This first novel by Maureen Daly is often considered one of the first YA novels.  It’s been nearly seventy years since Seventeenth Summer was published; has time been kind to this novel of first love?

Seventeenth Summer
Maureen Daly
Published 1942

It’s the summer between high school and college, and Angie figures it will be like other summers.  There will be chores, time with her family, the same everyday feelings.  All that changes when Angie meets Jack.  Angie’s now a girl who gets noticed, with new friends and new pastimes.  Jack sparks new feelings in Angie, ones she’s never felt before.  Through the summer days, they become closer.  But the end of the summer means changes for both Jack and Angie.

Best known as a romance, Seventeenth Summer yields a wealth of details about teen relationships in pre-World War II America.  Angie’s parents worry about her getting too serious about Jack, not to mention the family’s reputation for letting Angie see Jack too many times in a week.  Margie, Angie’s new friend, criticizes her for not worrying more about Jack and his feelings.  The relationship between Jack and Angie slowly develops, even though they kiss on the third date, which seems very fast for Angie.  Yet her first kiss in the daylight doesn’t come until after several dates.  As Angie notes, “How wonderfully, wonderfully odd to be kissed in the middle of the afternoon.”  All these aspects combine to create a leisurely pace to the romance, unlike today’s relationships.

More than a romance, though, Seventeenth Summer is a study of a girl’s life in early 1940s America.  Housework plays a big role in Angie’s daily life.  There’s no air conditioning to fight the summer heat.  Entertainment is listening to the radio or going into town for a movie.  There’s little talk about what happens outside of Fond du Lac, Wisconsin, and everyone is only looking ahead to the end of the summer and no further.  It’s a different kind of life than we live now, leaving the reader to wonder what we have gained in the trade-off.

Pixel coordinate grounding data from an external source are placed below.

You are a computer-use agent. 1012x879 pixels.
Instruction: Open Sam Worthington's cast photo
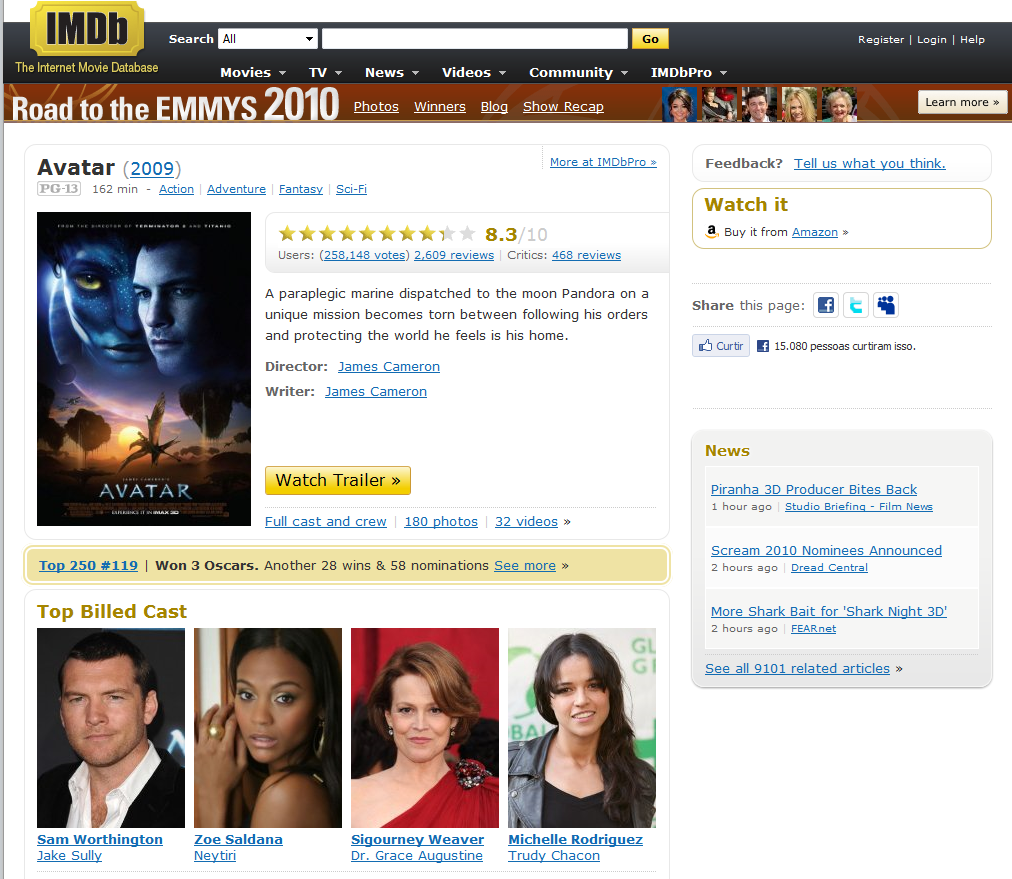111,727
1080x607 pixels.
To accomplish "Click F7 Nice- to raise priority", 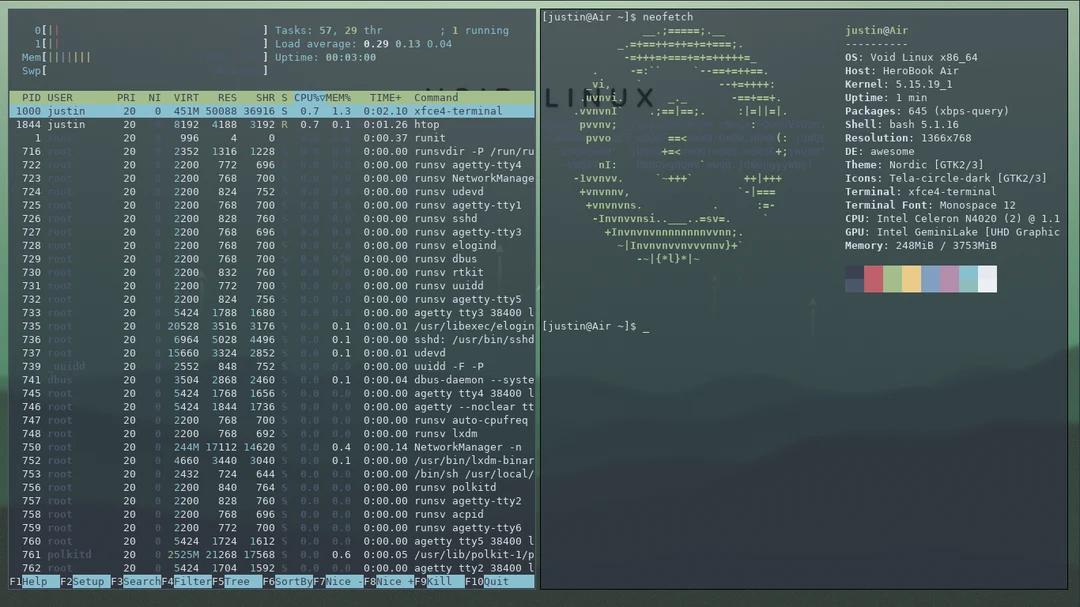I will tap(339, 581).
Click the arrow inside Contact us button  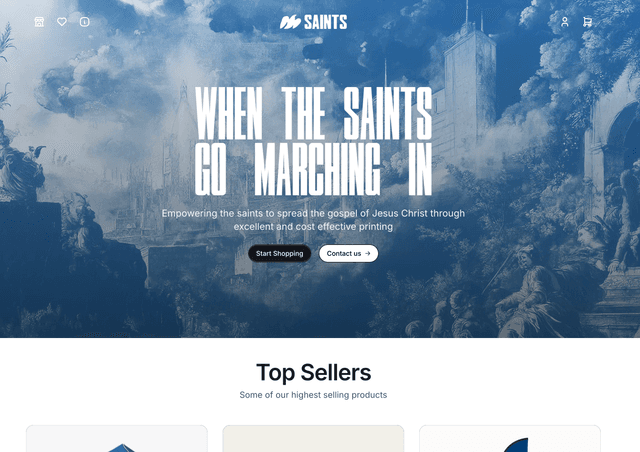pyautogui.click(x=368, y=254)
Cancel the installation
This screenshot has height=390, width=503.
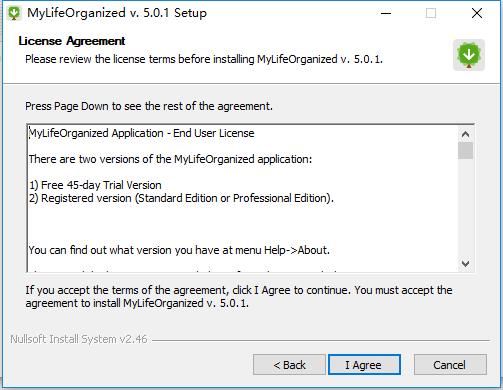pyautogui.click(x=450, y=365)
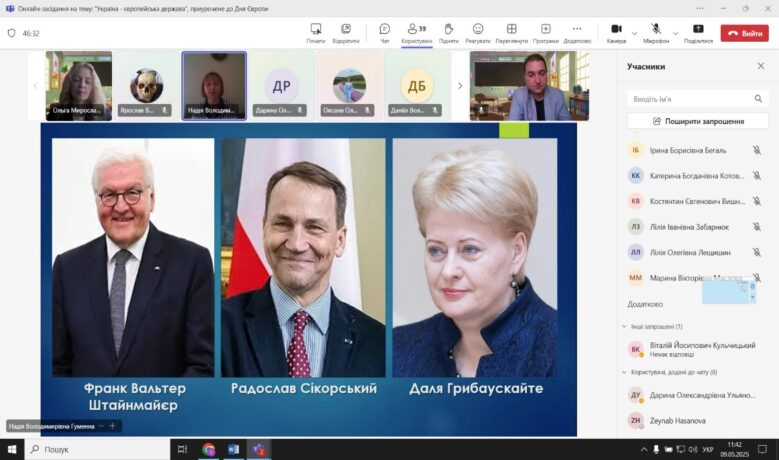Click the pop-out (Відкріпити) icon

point(346,32)

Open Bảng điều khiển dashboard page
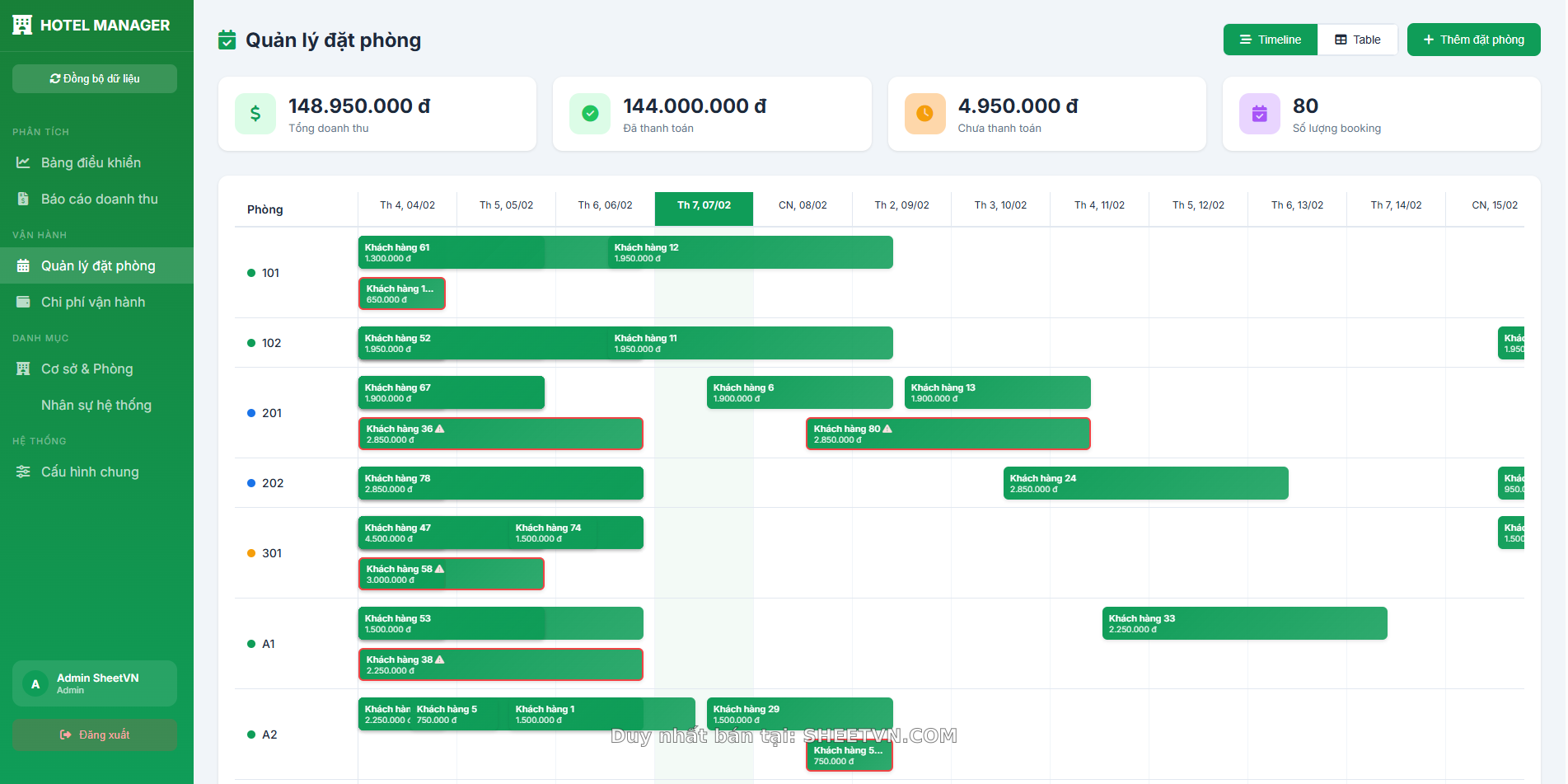point(91,163)
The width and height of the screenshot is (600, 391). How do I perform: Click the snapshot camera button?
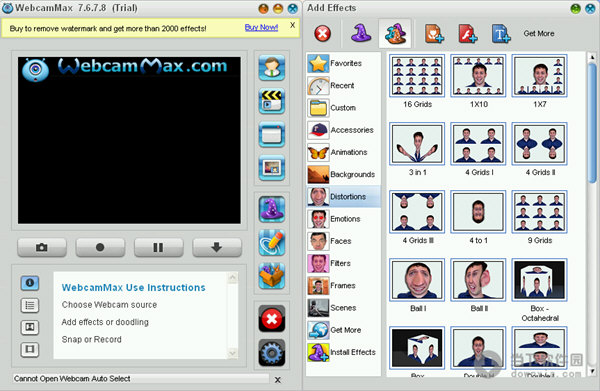42,248
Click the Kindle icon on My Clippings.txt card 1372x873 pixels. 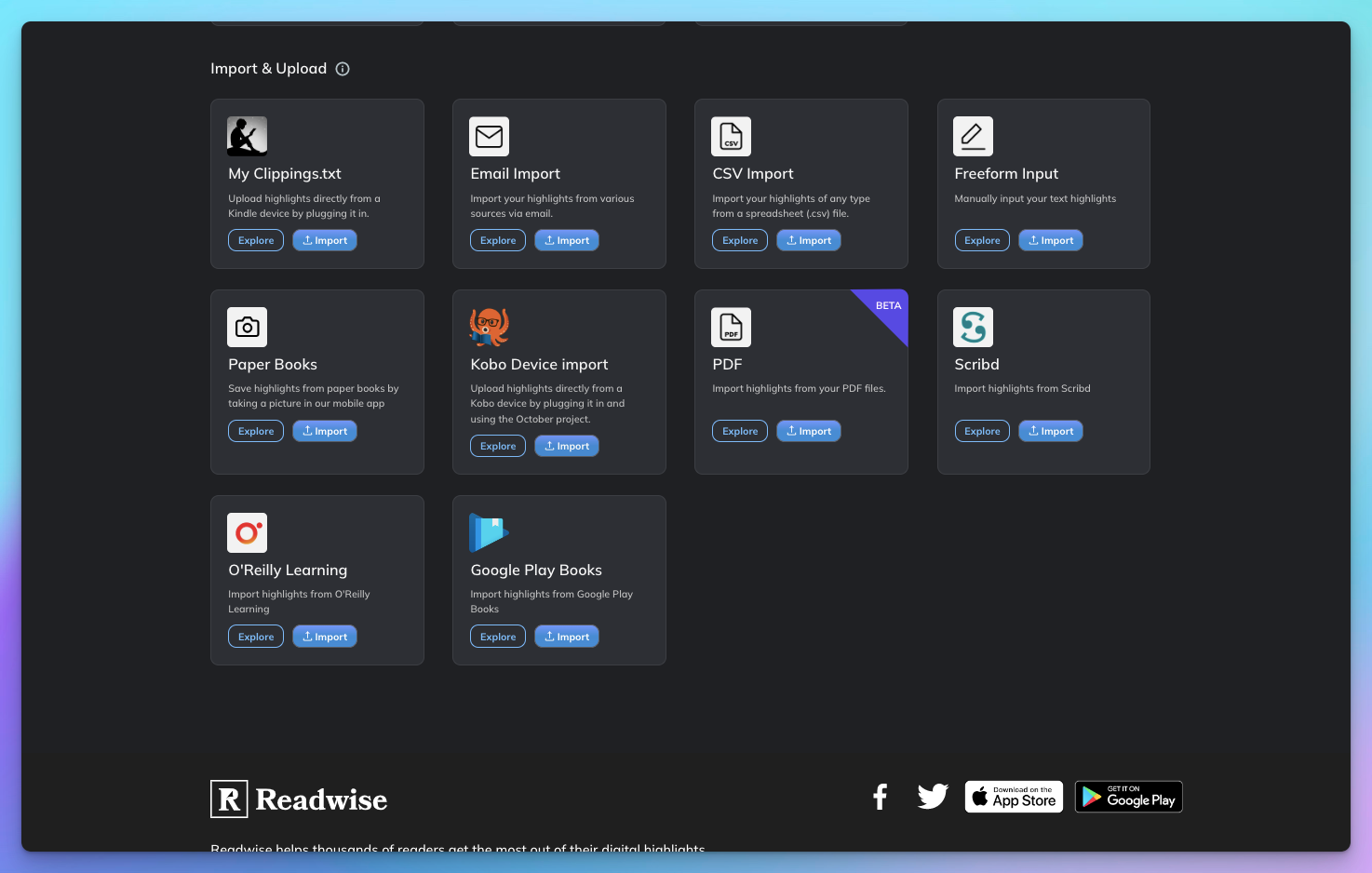pos(247,136)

Written as if Angie is writing in her diary, there’s a sense of being taken into confidence.  Angie comes across as a

1985 cover

thoughtful, sensible young woman, but also a girl eager to discover romance.  Jack is a near-perfect first boyfriend, respectful and devoted to Angie.  Interestingly, while Jack reveals that he loves Angie, Angie finds herself unable to say the words back, since “Love is such a big word.  And no one had ever said it to me before.”

Seventeenth Summer certainly feels like a book of its time.  Yet in exploring the near-universal experience of first love, it manages to retain a sense of freshness.  It won’t appeal to every reader, but those dreamy, romantic teens who want a clean romance will find much to enjoy.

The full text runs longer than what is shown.